Sin embargo, la luna de miel acaba en 1926, cuando Antonin es expulsado del movimiento surrealista. En un panfleto titulado “El gran día”, Bretón, Unik, Péret y Eluard, acumulan agravios contra Artaud, planteando la revolución en todos los planos (también en lo político: Bretón insiste en la unión a la lucha del Partido Comunista). Artaud se niega. Mantiene su idea de revolucionar las condiciones interiores del alma humana como primer paso necesario a cualquier revolución verdadera. En el manifiesto “En la gran noche o el bluff surrealista”, Artaud da su respuesta. Para él, ser surrealista sigue siendo un modo de descubrir los secretos del hombre. El arte no puede transformarse en el instrumento de propaganda de un partido. Esa es su muerte. “Los marxistas y los surrealistas son revolucionarios que no revolucionan nada”, dirá al respecto del concepto de revolución.

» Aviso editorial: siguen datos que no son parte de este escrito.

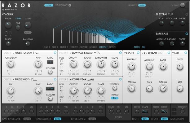This screenshot has height=123, width=190.
Task: Toggle Safe Bass power icon
Action: (187, 34)
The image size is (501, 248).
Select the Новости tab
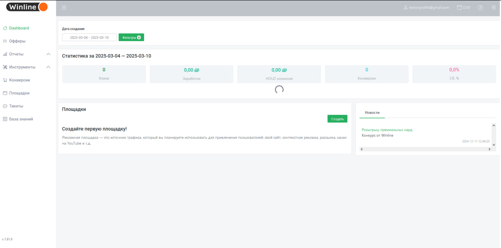372,112
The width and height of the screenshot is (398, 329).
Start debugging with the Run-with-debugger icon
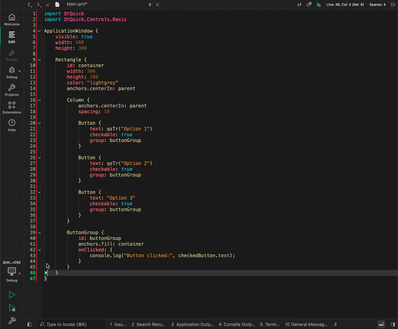12,307
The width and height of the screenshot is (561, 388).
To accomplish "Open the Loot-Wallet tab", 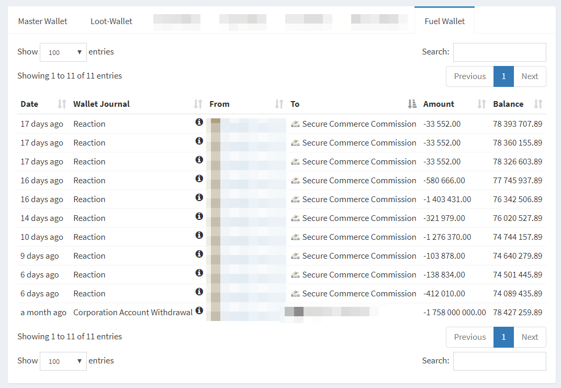I will tap(111, 21).
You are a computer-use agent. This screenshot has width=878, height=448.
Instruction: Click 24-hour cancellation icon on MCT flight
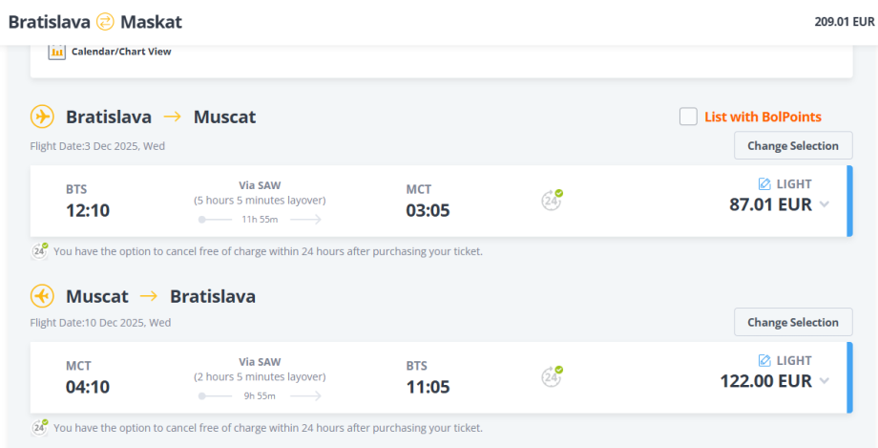[x=552, y=376]
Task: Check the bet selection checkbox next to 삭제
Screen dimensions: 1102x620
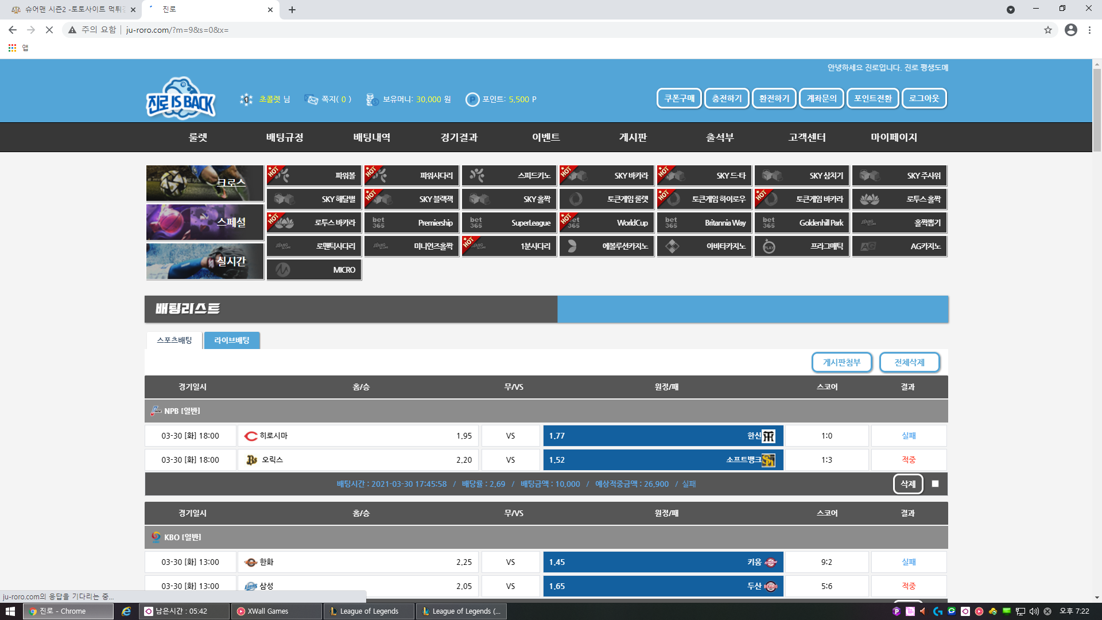Action: click(x=935, y=484)
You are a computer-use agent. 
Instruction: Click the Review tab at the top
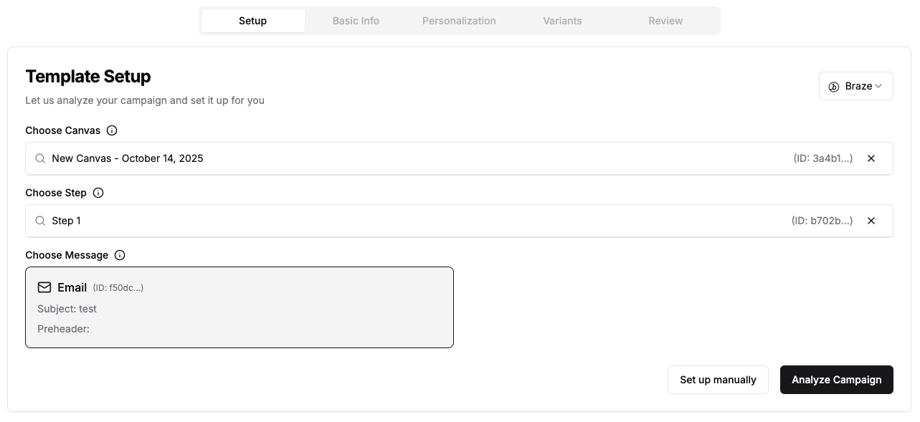665,21
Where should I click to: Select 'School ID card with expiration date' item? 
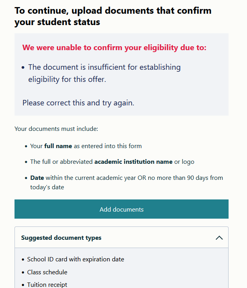tap(75, 259)
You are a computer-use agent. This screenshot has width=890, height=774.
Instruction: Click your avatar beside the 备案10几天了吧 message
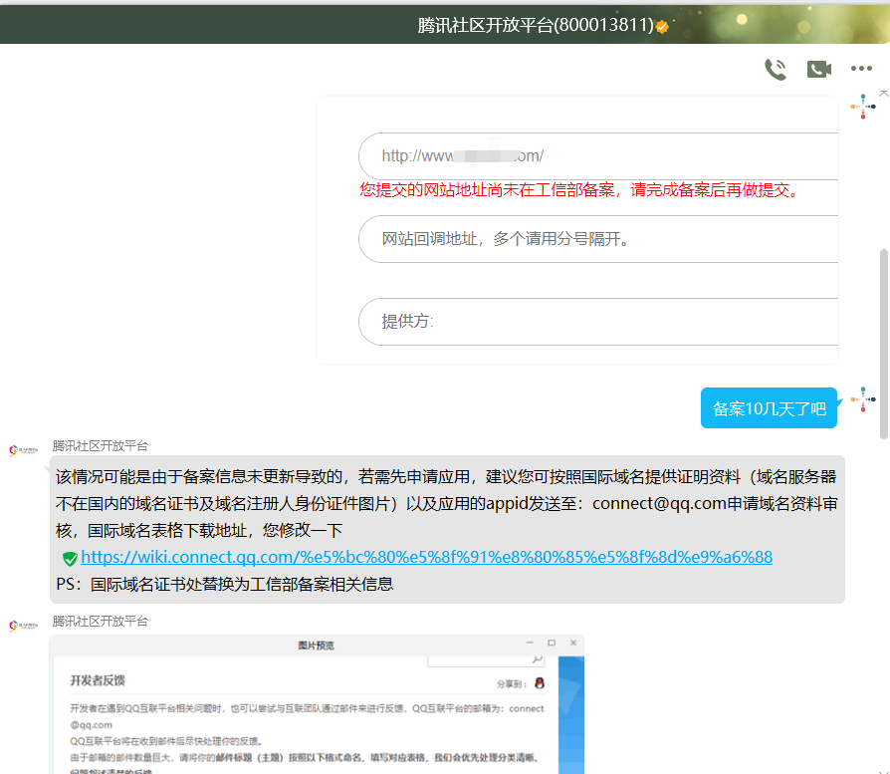pos(863,399)
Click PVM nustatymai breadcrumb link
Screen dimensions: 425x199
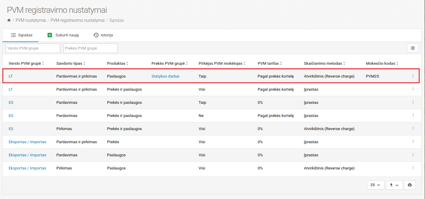click(x=31, y=20)
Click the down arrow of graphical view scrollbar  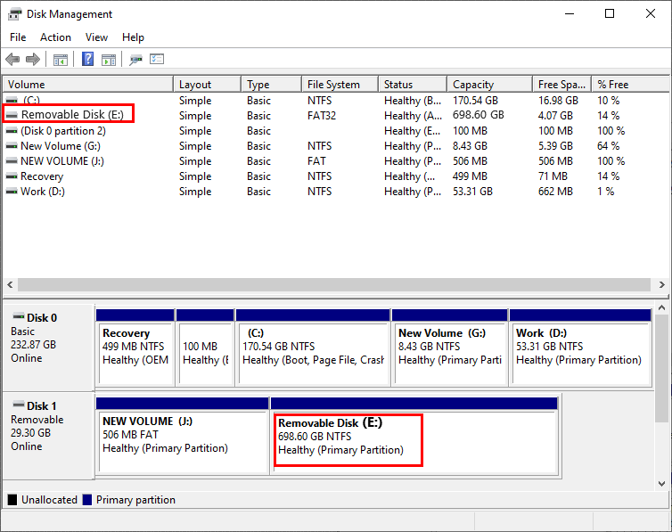click(662, 482)
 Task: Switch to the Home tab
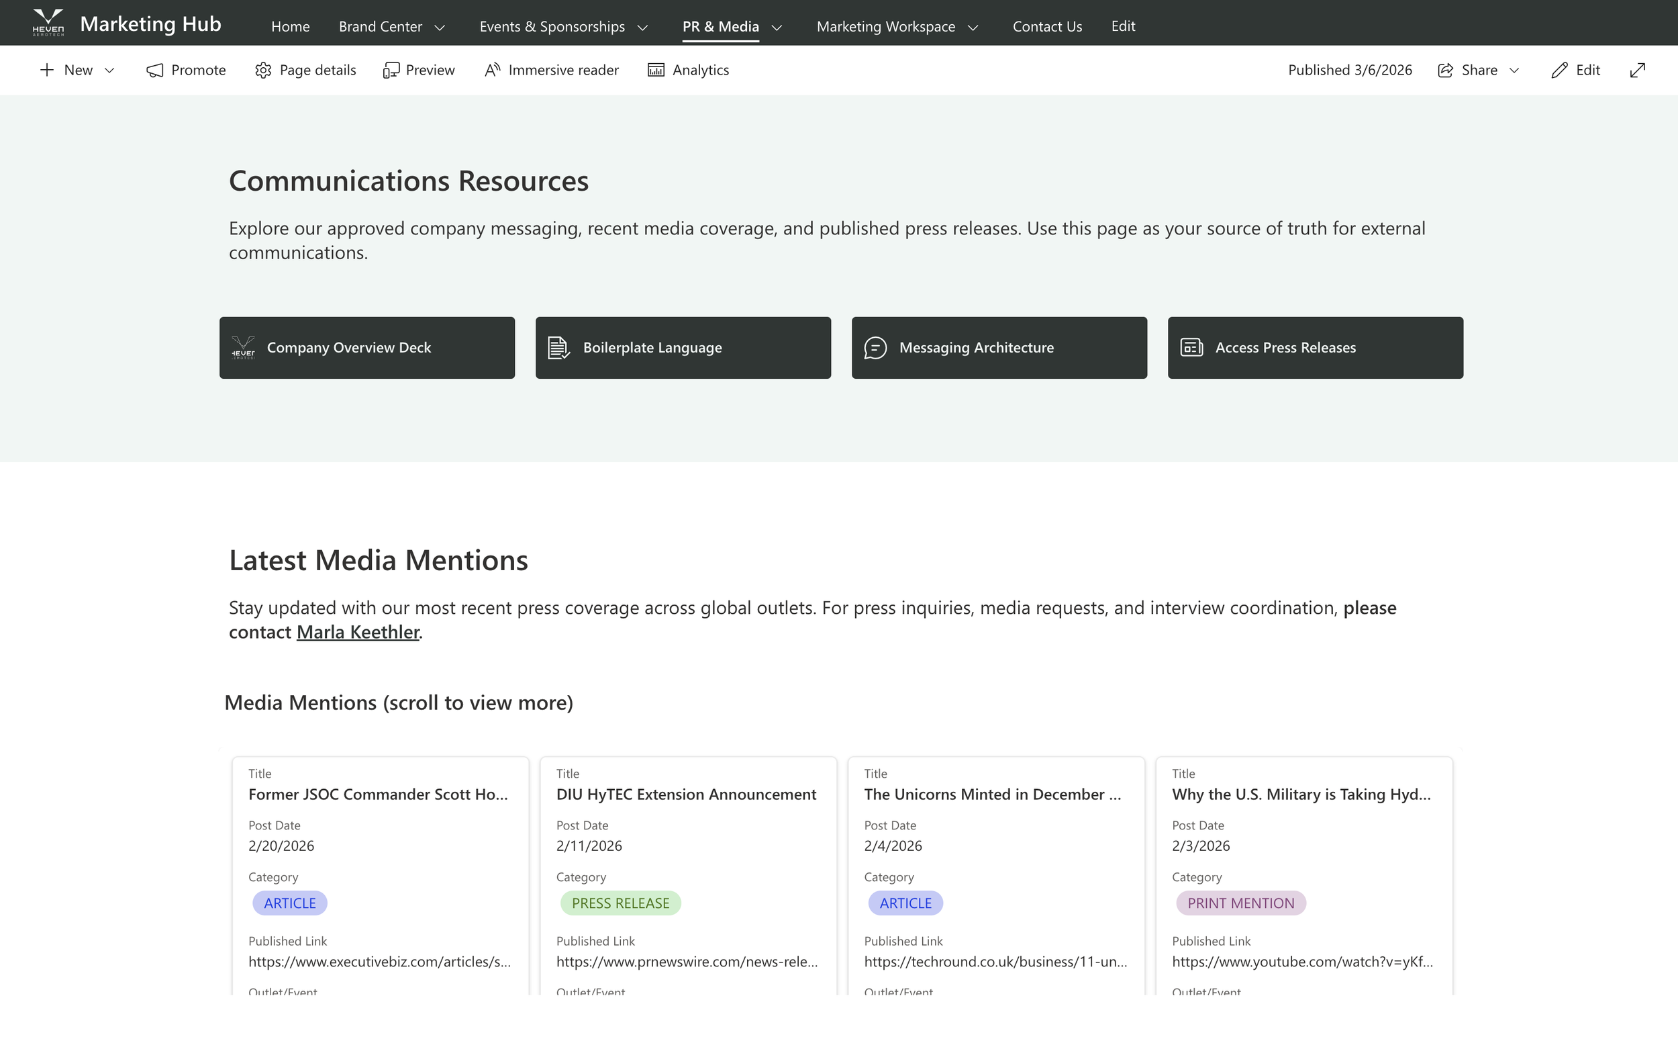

Al cabo de nueve años de internaciones en diversos manicomios, padece interminables maltratos físicos que, acompañados de sus deficiencias en la atención médica, hacen que su condición mental empeore. Artaud es un caso al que los médicos no pueden encontrarle solución ni diagnóstico claro. Es atendido con crueldad total, provocada por la ignorancia y la incomprensión. Esta crueldad es muy diferente de la crueldad liberadora que él propone para el teatro. Es encierro, electroshock y maltrato psíquico.
Su intención final parece ser lograr restaurar la unidad entre el mal y el bien, entre lo satánico y lo divino. “La intervención milenaria del hombre ha corrompido todo aquello que es divino. Hay que eliminar la idea dominante del hombre-dios.” El hombre debe poder acceder libremente a la divnidad: “Yo soy Antonin Artaud, soy Satán… y también soy Dios. Y no necesito a la santa Virgen.” Las religiones obligan a sus fieles a temer a Dios. Los pactos de miedo entre los dioses y los hombres destruyen toda posibilidad de lo divino.
Nos queda de Artaud su búsqueda vital: “Una escritura intensa no se priva nunca de decir sus verdades.” Para él, la poesía implica una experiencia de riesgo: “Vitalizar es mostrar al hombre tal cual es. Con su miseria, su odio y su grandeza”. Sabemos que la locura es un modo de rebelión contra la ley establecida. Artaud también lo sabía. Jamás dejó de padecer dolores físicos y psíquicos a lo largo de su vida. El cáncer avanza. Él lo sabe, aunque los médicos se lo ocultan. Toma cloral sin límites. Permanece en un estado casi de inconsciencia, pero sus dolores disminuyen.
Muere el 4 de marzo de 1948, sentado al pie de la cama. Solo. Sin testigos. No quería bucear las aguas desconocidas del más allá acostado ni rodeado de gente. Ambos fueron sus últimos deseos. Dice, antes de fallecer, que al morir su cuerpo debe estallar en mil pedazos. Lo que estalla es su legado. Su poesía, sus escritos, sus obras teatrales. La enseñanza de que en el arte, hay que jugarse todo en cada escena, en cada palabra, en cada letra. Alguna relación evidente se esconde entre la locura, el arte y la genialidad. Artaud, el loco, lo sabía. Dedicó su vida a descubrir los misterios de la condición humana y los impulsos que llevan al hombre a convertir el dolor en arte. Al fin y al cabo, la vida se va y las letras quedan.